### [Exercise instructions]
Put the records into a Markdown table with the columns Row and Line. Begin at the line that contains "Where should I click to: Open Use", stop after the line that contains "click(1035, 72)", and leave out any blank lines.

[BEGIN Excerpted data]

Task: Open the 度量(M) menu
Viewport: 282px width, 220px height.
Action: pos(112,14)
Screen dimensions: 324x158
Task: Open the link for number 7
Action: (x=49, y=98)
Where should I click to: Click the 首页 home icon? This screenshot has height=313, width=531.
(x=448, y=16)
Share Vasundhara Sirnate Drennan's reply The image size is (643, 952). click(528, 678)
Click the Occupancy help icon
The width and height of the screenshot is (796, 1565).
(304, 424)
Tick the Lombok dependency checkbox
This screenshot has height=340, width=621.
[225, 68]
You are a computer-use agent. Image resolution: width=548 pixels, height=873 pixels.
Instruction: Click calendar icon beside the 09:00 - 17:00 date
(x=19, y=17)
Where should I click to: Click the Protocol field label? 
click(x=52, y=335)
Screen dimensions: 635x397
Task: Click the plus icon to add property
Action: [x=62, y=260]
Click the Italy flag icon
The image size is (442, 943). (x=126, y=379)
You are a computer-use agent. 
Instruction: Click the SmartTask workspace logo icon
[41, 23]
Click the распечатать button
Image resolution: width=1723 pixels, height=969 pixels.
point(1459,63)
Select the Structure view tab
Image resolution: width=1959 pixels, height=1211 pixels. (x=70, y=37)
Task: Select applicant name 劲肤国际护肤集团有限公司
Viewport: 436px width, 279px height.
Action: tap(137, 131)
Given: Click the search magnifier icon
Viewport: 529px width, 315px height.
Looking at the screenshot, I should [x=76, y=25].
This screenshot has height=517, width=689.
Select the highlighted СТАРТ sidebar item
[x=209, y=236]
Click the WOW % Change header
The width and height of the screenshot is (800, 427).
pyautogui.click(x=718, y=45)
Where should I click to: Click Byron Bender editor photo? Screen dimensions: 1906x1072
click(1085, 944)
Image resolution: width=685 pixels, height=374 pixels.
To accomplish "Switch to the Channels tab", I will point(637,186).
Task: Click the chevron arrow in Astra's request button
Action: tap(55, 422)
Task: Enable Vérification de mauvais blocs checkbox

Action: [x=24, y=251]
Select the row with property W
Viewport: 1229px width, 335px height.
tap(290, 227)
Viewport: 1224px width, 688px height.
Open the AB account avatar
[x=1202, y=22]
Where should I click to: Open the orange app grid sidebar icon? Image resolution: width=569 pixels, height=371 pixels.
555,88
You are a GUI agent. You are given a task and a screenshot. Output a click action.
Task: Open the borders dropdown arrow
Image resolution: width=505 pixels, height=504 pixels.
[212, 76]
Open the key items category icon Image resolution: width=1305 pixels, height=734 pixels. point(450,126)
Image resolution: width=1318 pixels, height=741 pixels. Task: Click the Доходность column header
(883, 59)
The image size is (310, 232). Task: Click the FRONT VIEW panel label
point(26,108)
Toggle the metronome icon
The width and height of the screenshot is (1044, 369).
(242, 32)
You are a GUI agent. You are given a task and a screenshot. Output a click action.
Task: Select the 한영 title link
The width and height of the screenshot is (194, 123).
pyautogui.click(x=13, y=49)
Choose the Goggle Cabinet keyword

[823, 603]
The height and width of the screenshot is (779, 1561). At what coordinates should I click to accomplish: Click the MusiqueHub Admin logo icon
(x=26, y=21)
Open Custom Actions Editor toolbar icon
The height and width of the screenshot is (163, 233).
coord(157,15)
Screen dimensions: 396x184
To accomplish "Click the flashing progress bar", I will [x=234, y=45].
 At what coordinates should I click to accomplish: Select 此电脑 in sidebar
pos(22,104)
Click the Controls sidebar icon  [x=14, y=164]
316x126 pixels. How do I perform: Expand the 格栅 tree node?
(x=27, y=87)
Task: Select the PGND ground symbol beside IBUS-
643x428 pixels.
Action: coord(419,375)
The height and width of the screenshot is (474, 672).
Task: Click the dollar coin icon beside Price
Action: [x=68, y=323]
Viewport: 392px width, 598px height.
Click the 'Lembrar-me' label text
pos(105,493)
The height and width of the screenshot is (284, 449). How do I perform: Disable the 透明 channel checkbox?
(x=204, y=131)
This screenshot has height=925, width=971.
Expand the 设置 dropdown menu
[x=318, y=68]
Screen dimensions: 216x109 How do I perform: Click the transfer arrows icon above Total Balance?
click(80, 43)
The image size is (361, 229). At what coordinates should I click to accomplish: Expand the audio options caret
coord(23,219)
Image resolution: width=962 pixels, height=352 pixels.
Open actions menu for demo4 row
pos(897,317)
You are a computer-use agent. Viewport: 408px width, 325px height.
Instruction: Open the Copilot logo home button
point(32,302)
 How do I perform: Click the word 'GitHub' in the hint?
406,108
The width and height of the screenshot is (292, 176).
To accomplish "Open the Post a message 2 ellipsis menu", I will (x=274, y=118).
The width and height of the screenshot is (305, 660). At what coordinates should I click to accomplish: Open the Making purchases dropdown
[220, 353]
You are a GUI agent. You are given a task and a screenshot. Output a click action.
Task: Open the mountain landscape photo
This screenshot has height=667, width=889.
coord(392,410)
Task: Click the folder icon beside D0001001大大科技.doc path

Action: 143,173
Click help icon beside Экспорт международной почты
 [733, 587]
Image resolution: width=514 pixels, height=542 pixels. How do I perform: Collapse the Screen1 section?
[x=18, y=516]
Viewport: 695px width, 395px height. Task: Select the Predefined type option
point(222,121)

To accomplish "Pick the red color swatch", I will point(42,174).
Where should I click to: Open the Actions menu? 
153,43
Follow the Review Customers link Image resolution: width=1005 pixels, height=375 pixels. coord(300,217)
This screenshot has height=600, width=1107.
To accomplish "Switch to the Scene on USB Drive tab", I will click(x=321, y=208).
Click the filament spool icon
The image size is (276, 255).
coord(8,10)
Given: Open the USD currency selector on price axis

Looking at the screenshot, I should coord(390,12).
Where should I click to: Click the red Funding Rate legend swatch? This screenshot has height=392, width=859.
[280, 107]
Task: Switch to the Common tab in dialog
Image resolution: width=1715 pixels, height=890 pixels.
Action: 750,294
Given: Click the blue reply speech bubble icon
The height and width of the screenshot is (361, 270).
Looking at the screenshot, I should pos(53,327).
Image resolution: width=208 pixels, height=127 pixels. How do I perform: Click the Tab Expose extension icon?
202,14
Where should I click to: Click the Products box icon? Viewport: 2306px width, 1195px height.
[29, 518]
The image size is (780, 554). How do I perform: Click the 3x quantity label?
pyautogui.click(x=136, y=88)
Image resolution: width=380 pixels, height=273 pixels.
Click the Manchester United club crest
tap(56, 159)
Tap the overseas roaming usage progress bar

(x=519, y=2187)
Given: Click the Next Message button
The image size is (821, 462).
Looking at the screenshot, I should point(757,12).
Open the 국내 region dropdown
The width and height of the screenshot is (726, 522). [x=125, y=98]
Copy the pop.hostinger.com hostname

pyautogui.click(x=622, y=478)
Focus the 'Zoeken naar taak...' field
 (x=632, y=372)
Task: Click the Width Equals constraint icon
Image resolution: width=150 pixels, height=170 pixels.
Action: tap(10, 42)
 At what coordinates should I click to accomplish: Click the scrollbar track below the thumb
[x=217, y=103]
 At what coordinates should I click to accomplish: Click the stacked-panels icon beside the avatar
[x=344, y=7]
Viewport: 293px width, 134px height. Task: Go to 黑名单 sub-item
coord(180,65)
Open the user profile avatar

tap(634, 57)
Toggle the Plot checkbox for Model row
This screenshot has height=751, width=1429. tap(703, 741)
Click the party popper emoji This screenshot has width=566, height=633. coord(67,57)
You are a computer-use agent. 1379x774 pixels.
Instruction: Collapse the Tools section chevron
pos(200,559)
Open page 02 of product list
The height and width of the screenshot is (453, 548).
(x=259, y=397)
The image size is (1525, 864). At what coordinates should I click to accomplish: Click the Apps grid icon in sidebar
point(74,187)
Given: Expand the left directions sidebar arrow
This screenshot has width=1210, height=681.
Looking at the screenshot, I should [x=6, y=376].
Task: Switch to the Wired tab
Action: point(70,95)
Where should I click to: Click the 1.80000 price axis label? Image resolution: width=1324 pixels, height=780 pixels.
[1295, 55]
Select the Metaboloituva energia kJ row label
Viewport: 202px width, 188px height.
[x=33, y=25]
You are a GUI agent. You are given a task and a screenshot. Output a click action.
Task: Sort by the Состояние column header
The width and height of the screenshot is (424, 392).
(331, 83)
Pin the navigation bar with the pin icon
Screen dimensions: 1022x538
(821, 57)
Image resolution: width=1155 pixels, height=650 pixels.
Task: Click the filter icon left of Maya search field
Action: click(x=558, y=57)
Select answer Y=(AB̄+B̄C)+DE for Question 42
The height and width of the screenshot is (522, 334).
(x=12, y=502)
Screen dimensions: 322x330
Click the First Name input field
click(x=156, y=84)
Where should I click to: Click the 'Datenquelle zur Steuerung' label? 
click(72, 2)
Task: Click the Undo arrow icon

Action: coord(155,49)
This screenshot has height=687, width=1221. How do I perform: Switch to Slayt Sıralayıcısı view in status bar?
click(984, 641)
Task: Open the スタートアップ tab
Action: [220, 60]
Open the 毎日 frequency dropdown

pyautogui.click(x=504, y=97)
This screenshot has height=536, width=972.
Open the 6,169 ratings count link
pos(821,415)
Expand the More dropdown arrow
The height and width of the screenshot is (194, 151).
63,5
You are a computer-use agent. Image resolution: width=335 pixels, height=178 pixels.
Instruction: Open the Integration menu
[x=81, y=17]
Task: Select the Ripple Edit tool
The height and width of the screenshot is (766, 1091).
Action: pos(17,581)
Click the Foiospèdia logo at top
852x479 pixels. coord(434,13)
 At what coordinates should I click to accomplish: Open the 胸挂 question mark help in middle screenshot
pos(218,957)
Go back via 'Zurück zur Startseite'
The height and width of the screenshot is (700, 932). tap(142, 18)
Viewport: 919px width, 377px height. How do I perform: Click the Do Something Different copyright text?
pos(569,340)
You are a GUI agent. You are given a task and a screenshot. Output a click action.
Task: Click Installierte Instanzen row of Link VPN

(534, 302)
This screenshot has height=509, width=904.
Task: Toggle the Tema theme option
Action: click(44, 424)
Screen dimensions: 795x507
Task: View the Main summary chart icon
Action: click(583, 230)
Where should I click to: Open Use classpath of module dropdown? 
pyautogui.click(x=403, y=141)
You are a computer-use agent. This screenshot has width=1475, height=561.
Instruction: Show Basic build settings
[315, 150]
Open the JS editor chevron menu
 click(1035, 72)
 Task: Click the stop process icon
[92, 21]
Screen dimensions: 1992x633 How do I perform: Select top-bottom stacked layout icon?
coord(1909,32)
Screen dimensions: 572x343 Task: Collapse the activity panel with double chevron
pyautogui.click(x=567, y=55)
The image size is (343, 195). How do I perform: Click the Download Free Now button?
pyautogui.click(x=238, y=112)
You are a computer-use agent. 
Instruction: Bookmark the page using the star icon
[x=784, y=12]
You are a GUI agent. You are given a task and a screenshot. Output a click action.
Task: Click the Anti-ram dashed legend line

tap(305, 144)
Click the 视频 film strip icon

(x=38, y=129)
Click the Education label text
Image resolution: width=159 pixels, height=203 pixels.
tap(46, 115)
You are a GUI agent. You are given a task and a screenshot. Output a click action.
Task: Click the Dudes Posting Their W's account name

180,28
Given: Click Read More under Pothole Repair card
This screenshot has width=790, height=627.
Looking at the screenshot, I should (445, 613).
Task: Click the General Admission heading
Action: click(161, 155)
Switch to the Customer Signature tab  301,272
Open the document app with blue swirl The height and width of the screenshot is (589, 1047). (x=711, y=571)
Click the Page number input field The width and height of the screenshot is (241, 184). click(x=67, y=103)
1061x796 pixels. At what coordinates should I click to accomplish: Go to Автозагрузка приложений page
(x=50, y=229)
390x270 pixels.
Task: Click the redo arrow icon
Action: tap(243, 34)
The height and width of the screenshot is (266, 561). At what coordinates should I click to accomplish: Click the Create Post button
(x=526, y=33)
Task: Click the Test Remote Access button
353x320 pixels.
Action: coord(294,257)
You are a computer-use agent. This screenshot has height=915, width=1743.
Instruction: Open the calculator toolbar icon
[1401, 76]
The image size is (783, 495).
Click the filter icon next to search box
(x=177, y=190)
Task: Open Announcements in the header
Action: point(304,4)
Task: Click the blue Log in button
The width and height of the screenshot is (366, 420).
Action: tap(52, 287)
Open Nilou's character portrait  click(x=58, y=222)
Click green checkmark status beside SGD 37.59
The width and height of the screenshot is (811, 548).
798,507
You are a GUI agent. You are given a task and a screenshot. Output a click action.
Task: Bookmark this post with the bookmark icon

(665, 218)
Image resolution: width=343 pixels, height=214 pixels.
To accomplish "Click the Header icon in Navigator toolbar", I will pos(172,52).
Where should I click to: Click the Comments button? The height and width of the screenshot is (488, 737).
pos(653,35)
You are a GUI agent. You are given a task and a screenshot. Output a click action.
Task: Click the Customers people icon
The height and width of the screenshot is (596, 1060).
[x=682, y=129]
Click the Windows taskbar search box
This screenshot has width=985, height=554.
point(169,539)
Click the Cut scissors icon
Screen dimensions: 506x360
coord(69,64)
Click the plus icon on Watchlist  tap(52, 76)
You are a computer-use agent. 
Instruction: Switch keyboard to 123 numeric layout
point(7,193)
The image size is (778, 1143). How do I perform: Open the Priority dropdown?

[END Excerpted data]

### [Right answer]
| Row | Line |
|---|---|
| 1 | Where should I click to: Open Use classpath of module dropdown?  |
| 2 | pyautogui.click(x=403, y=141) |
| 3 | You are a computer-use agent. This screenshot has width=1475, height=561. |
| 4 | Instruction: Show Basic build settings |
| 5 | [315, 150] |
| 6 | Open the JS editor chevron menu |
| 7 |  click(1035, 72) |